Both missions were very successful: the Multiprobe mission was shorter and ended with the successful entries of the Bus, Large Probe and three Small Probes on December 9, 1978 while the Orbiter mission, through careful propellant management, was extended to October 8, 1992, a total of more than 14 years. I am grateful to Ken Filetti and the authors of these documents for their contributions to the success of the Pioneer Venus missions.



Configuration Management—Jack Fisher

Configuration management (CM) is a mystery to almost everyone as it was to me when we starting working on the Pioneer Venus contract in 1974. This was a serious concern as I had been chosen to head systems engineering for the program. My first stop in the quest for understanding was the company management directives. I spent the better part of a week reading and trying to understand these with little success—they were incomprehensible. My next step was to talk to Mal Meredith, my systems engineering mentor—Mal at that time was heading systems engineering for the NASA OSO program and he surely would be able to help me. His answer—don’t worry about it—it’s really very easy to understand and when it becomes important you will pick it up quickly. Needless to say this advice was very welcome.

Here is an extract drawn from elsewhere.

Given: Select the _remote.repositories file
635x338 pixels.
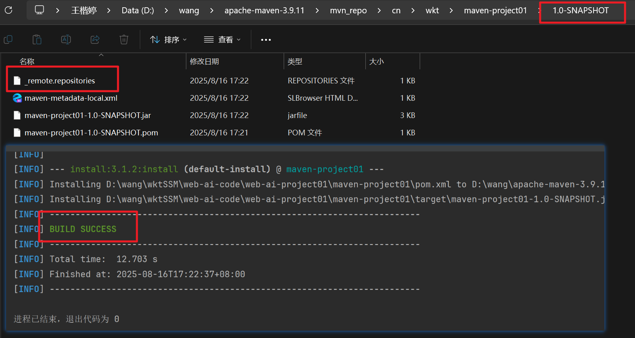Looking at the screenshot, I should coord(60,81).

Configuration management had its origins in the 1950s as the Air Force was developing ballistic missiles. A missile failure would require fixes resulting in a successful launch, but if the fixes were not properly documented they perhaps could not be replicated. CM begins with the formal release of program documents and drawings and requires that modifications be classified and formally controlled so that the product configuration is always known and under control. When the system is to be delivered to the customer its performance and configuration have to be reported.

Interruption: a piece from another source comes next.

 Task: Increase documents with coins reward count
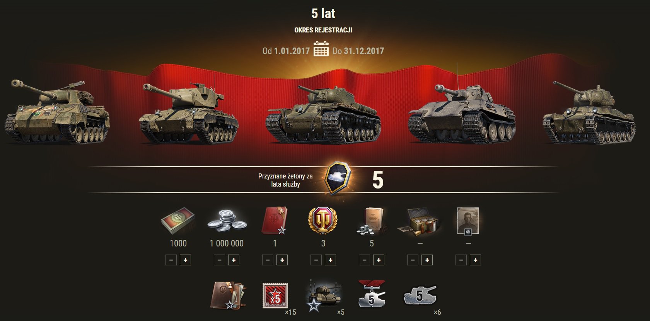379,260
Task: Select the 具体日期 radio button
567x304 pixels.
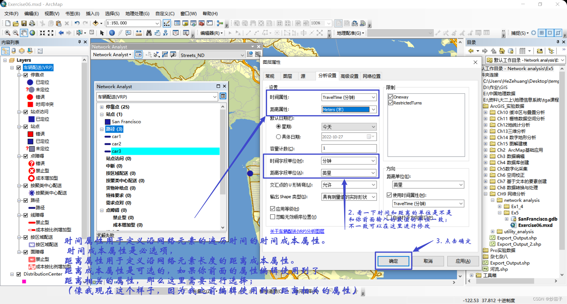Action: click(278, 137)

We started the program and worked the major design issues and advanced into program engineering with the release of specifications and drawings. And this occasioned the need for control of the configuration or configuration management and the appearance of Mike Chekel. The NASA Division had a CM group that Mike headed. We started having weekly Configuration Control Board (CCB) meetings that I was expected to chair. Responsible Engineering Authorities (REAs) would propose changes to modify their subsystem design and the CCB would have to evaluate and cost them making sure that if other subsystems were impacted their REA would evaluate the change. With Mike’s guidance and meticulous record keeping we handled this phase of the program without any major difficulties.

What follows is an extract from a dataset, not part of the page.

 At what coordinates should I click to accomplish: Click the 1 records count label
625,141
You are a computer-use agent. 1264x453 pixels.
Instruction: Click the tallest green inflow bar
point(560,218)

The next hurdle was the Orbiter Pre-Ship Review that was held over a four-day period, February 21-24, 1978. It was chaired by Charlie Hall, the ARC program manager, and attended by representatives of various NASA centers, GDC, the launch vehicle contractor, and the experimenters that provided instruments for the mission. The purpose was to show that the spacecraft met all specification requirements and that we knew precisely what items comprised the spacecraft to be delivered. With Mike Chekel’s support we passed those hurdles with flying colors. Systems engineering prepared a System Performance Assessment Document (SPAD) that summarized spacecraft performance versus the requirements.

We later received a commendation from Charlie Hall, the ARC program manager that thanked us for “a job well done.” The orbiter was shipped to the KSC launch site on March 15 and was launched on its way to Venus on May 20. I left for the Cape in early March and headed up the systems engineering activities at the launch site. I returned briefly to El Segundo for the Multiprobe pre-ship review April 24-29. The Multiprobe was shipped to the launch site on June 5 and was launched on August 8. With Mike Chekel’s guidance I didn’t find that configuration management was all that difficult.

The Syncom III Mission and Spacecraft

 Note: This material is taken from NASA Technical Report TR R-252, Syncom Engineering Report Volume II with some editing.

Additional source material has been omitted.